─── DOCUMENT EXTRACT
Values in bold represent the optimal performance.

In the Experimental_Cohorts, TMBclaw achieves both the lowest DOP of 0.7347 and highest AUC of 67.87%, outperforming total TMB (DOP = 0.8772, AUC = 50.46%), cTMB (DOP = 0.8880, AUC = 57.28%), and subclonal TMB (DOP = 0.8312, AUC = 63.84%). The performance limitations of total TMB may stem from its failure to account for clonal architecture by indiscriminately aggregating all mutations, while cTMB completely omits subclonal information, which limits the model’s ability to capture tumor heterogeneity and thereby weakens its prognostic capability.

Performance comparisons in the External_NSCLC_Cohorts and External_Mel_Cohorts further confirm that the TMBclaw outperforms alternative predictive features, highlighting its robustness and generalization capability across heterogeneous cohorts.

To systematically evaluate the contributions of each module in TMBclaw and analyze the effectiveness of its innovative design, we designed the following ablation experiments: (i) Base-MIL: a MIL framework with attention pooling and task-specific training, excluding all regularization terms. This setting is designed to assess the model’s sensitivity to cohort heterogeneity without structural constraints; (ii) Reg-MLP: a task-specific MLP that replaces the clonal-structured MIL model while incorporating the graph Laplacian regularization term. This setting is intended to examine how clonal selection bias affects prediction robustness.

Table 6 presents the performance differences between TMBclaw and its two core variants (Base-MIL and Reg-MLP), highlighting the marginal contributions of each module to the overall model design. In the Experimental_Cohorts, TMBclaw achieves the lowest DOP and highest AUC in treatment response prediction, demonstrating the benefit of combining clonal-structured modeling with graph-based regularization.

Table 6.

Quantitative performance metrics of different predictive models

Models Experimental_Cohorts External_NSCLC_Cohorts External_Mel_Cohorts
DOP AUC DOP AUC DOP AUC
TMBclaw 0.7347 67.87% 0.7870 65.56% 0.6506 72.60%
Base-MIL 0.8963 56.58% 0.8430 62.50% 0.6657 71.42%
Reg-MLP 0.9533 52.43% 0.8462 61.37% 0.6700 71.09%

Values in bold represent the optimal performance.

Ablation experiments conducted on the External_NSCLC_Cohorts and External_Mel_Cohorts further corroborate this advantage, with TMBclaw consistently delivering the lowest DOP and highest AUC.

TMBclaw reveals interpretable clonal contributions via attention visualization

Our analysis of TMBclaw’s interpretation of clonal structure focused on the learned importance of individual clones. Specifically, clones were indexed in descending order of cellular prevalence, reflecting their evolutionary hierarchy. The corresponding attention weights are visualized in Fig. 6, with detailed patient-level clonal weights summarized in Supplementary Table S2.

Figure 6.

Clone weight visualization: Panel A shows violin plots of weight distributions across cohorts (mean values labeled). Panel B shows the average clone weights for each cohort as a heat map, with darker colors indicating greater significance.
──────
─── DATA UNDER STUDY
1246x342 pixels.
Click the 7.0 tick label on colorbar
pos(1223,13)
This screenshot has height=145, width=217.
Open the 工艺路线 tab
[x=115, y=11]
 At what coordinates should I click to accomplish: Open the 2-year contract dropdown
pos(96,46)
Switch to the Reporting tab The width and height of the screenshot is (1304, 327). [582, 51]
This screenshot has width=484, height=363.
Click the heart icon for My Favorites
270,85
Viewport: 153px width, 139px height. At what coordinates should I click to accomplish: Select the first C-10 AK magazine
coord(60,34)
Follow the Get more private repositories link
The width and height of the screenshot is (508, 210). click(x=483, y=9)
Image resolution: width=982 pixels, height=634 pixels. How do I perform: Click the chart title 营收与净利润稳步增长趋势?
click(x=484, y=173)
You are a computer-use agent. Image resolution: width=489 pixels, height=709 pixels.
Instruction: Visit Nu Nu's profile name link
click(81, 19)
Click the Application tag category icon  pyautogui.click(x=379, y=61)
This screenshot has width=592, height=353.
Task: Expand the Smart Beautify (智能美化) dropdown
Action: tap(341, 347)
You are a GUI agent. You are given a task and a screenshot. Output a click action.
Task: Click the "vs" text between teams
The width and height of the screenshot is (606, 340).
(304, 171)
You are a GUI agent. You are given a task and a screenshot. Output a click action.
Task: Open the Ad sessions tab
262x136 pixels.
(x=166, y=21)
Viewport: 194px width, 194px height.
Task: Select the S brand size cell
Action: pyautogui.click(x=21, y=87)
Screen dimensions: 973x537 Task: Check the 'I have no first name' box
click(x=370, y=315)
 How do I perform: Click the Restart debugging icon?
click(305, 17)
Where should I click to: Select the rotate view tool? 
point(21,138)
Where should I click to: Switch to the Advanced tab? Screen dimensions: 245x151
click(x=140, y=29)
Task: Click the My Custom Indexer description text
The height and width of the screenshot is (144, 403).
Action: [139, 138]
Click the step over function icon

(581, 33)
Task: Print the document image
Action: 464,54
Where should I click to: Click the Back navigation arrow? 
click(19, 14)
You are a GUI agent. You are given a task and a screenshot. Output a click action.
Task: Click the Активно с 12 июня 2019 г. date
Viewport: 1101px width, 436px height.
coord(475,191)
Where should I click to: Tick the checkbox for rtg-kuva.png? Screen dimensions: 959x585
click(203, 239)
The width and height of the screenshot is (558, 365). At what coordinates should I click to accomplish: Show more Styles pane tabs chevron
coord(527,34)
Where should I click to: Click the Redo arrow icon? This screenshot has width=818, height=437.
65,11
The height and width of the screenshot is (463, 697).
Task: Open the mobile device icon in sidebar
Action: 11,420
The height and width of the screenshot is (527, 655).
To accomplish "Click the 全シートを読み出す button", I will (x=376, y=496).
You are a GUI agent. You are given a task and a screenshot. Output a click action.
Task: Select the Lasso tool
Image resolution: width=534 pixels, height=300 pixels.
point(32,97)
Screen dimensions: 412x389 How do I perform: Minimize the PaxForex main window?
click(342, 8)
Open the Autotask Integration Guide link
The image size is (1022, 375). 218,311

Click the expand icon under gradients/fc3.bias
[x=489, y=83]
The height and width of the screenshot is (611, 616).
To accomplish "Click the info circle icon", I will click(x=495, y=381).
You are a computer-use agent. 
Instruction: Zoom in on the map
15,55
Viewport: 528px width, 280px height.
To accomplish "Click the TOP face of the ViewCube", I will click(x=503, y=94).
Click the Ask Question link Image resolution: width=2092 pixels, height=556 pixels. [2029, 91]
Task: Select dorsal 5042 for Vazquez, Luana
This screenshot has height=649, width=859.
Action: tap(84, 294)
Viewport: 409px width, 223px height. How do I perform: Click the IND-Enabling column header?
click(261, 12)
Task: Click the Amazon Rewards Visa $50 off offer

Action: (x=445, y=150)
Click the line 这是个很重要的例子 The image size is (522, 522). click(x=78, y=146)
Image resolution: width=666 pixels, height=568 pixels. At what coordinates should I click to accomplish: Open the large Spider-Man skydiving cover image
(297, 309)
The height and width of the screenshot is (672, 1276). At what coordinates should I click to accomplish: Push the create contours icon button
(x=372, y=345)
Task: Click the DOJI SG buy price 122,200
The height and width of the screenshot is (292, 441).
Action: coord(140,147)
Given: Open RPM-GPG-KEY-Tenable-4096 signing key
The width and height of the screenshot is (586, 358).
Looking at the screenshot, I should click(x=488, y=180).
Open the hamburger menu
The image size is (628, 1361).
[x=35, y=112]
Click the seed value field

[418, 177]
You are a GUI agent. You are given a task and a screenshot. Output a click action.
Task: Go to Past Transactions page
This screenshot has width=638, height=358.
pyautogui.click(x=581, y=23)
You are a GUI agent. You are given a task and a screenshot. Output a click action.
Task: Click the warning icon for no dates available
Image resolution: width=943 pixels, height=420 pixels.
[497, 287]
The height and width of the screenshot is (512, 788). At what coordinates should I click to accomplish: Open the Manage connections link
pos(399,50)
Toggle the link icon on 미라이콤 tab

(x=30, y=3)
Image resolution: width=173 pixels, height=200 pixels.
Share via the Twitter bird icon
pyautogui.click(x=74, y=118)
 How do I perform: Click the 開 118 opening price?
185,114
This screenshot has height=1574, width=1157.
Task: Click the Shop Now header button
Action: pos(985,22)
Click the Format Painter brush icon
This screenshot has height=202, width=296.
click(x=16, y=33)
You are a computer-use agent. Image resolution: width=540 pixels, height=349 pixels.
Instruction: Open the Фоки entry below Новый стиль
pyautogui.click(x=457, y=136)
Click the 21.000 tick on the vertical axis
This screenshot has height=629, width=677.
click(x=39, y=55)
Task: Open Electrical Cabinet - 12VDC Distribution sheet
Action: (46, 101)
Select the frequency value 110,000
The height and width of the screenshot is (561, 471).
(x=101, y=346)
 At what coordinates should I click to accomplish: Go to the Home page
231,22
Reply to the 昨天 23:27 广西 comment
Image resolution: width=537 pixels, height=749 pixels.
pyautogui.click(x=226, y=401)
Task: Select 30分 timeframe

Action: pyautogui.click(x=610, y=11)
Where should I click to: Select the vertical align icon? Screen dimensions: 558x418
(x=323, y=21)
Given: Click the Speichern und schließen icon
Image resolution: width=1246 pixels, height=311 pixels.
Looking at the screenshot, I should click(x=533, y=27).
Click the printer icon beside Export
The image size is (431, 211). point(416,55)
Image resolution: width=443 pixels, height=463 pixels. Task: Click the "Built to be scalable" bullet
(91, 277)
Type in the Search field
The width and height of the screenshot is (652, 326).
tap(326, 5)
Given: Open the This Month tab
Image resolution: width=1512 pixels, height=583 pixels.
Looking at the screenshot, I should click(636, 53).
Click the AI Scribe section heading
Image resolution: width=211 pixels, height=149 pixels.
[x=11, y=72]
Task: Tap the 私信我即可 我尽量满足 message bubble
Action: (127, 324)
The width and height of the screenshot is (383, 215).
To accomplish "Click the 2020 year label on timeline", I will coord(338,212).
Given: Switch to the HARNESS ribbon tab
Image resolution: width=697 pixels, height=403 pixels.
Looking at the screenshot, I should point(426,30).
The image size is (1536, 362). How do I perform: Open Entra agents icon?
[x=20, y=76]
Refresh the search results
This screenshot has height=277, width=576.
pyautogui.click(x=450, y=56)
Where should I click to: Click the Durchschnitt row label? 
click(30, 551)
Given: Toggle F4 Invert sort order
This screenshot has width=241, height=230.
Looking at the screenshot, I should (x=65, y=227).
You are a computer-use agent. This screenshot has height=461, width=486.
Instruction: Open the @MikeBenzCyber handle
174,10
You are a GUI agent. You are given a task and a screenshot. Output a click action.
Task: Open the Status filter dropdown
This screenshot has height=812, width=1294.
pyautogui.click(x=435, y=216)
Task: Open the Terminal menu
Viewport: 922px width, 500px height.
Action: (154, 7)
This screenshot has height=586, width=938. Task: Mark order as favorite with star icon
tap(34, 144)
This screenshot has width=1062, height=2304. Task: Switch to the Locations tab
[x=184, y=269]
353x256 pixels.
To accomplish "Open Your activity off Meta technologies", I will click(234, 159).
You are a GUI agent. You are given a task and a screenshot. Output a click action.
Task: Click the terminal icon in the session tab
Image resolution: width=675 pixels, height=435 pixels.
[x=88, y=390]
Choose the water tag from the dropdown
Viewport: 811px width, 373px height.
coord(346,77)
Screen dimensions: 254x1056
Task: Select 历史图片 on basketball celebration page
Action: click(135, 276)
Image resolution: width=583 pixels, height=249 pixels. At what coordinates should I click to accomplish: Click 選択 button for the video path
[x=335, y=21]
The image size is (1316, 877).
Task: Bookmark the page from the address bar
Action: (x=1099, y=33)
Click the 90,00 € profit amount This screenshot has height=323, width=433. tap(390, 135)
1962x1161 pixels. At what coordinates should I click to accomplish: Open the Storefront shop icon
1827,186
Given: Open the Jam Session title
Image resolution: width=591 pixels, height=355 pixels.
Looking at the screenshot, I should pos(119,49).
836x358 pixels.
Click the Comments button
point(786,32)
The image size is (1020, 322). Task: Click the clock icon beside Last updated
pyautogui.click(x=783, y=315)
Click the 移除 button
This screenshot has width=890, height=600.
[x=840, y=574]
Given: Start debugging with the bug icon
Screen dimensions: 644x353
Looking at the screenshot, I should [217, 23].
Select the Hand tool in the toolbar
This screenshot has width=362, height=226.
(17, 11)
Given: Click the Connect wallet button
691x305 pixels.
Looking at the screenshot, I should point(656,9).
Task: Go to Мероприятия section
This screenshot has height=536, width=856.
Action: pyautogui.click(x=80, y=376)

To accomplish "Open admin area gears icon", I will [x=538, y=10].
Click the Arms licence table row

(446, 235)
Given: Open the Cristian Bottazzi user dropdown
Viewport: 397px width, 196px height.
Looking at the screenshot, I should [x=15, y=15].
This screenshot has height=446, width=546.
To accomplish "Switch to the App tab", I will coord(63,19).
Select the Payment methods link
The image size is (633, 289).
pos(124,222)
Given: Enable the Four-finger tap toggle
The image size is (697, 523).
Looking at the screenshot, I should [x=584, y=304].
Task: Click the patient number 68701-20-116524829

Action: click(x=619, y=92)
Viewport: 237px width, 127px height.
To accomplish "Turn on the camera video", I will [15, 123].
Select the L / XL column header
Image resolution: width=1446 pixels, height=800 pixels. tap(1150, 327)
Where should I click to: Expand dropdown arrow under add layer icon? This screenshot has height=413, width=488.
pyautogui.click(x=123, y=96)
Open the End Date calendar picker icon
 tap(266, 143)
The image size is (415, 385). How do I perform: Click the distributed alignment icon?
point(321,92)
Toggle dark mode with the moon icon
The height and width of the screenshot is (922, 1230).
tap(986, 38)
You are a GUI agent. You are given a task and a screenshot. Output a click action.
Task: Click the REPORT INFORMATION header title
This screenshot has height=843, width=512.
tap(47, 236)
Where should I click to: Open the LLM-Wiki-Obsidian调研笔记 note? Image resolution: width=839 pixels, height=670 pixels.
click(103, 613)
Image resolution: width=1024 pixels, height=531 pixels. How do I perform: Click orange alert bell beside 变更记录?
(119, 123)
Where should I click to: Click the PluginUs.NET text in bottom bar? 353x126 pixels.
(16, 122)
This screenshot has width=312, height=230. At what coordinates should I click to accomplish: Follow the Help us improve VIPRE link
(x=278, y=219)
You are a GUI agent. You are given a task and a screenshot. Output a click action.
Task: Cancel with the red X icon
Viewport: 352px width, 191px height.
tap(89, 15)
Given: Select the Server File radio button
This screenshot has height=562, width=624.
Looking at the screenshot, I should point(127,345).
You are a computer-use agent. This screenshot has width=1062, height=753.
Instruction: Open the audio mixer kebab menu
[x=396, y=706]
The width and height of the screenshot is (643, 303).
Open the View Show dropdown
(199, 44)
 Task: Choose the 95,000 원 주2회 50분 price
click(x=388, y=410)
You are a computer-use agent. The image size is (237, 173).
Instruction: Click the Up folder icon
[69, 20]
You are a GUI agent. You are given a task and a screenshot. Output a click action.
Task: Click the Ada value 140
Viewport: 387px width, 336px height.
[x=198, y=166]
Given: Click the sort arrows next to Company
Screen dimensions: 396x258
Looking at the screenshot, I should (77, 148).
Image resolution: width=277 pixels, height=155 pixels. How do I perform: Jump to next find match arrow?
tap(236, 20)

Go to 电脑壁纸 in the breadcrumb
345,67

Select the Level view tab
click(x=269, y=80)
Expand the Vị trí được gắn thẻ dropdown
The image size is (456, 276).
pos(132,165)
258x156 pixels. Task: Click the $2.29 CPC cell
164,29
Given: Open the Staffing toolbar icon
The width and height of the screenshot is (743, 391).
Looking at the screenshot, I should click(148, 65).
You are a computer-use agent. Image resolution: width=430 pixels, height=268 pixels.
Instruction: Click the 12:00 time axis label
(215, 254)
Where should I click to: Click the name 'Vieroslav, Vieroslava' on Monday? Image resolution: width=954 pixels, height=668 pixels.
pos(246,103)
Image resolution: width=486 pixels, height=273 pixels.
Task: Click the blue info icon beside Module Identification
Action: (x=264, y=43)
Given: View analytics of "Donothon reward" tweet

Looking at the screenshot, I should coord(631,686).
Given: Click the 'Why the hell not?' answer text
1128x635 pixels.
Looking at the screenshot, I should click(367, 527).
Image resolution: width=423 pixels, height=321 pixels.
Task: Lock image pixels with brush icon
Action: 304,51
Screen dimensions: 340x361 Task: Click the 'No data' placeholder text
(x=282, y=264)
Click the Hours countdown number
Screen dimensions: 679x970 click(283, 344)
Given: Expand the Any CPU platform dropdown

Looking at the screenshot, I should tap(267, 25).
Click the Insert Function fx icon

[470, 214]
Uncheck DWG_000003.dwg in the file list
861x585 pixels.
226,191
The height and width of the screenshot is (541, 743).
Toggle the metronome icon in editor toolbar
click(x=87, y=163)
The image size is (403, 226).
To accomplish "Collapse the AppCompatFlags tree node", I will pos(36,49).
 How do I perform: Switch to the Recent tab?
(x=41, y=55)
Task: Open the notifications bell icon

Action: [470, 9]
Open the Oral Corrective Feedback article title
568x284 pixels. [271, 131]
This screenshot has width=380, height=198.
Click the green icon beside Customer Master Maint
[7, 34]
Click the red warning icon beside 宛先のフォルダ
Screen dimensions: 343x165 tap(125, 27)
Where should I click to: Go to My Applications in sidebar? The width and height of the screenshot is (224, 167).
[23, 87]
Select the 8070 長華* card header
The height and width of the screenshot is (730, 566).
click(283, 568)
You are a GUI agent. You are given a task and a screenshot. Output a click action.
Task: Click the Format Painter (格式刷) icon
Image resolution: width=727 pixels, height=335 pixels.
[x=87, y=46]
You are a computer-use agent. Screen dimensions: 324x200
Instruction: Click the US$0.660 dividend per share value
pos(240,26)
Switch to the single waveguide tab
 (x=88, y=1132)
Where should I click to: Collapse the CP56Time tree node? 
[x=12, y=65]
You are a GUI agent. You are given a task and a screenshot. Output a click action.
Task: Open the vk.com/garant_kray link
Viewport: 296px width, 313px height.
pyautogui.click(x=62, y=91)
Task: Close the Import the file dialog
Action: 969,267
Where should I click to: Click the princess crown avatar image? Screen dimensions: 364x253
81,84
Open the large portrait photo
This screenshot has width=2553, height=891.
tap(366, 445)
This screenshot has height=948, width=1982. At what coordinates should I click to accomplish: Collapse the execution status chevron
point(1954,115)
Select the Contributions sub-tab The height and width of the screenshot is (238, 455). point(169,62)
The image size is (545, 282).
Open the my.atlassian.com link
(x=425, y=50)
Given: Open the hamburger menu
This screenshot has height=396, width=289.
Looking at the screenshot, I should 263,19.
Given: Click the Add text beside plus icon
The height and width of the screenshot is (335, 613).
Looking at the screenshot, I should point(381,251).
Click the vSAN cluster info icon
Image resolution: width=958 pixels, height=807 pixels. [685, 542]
──────
From the TMBclaw passage, render this sentence in Spanish: "Performance comparisons in the External_NSCLC_Cohorts and External_Mel_Cohorts further confirm that the TMBclaw outperforms alternative predictive features, highlighting its robustness and generalization capability across heterogeneous cohorts."

Las comparaciones de rendimiento en las External_NSCLC_Cohorts y las External_Mel_Cohorts confirman además que TMBclaw supera a las características predictivas alternativas, lo que pone de relieve su robustez y su capacidad de generalización en cohortes heterogéneas.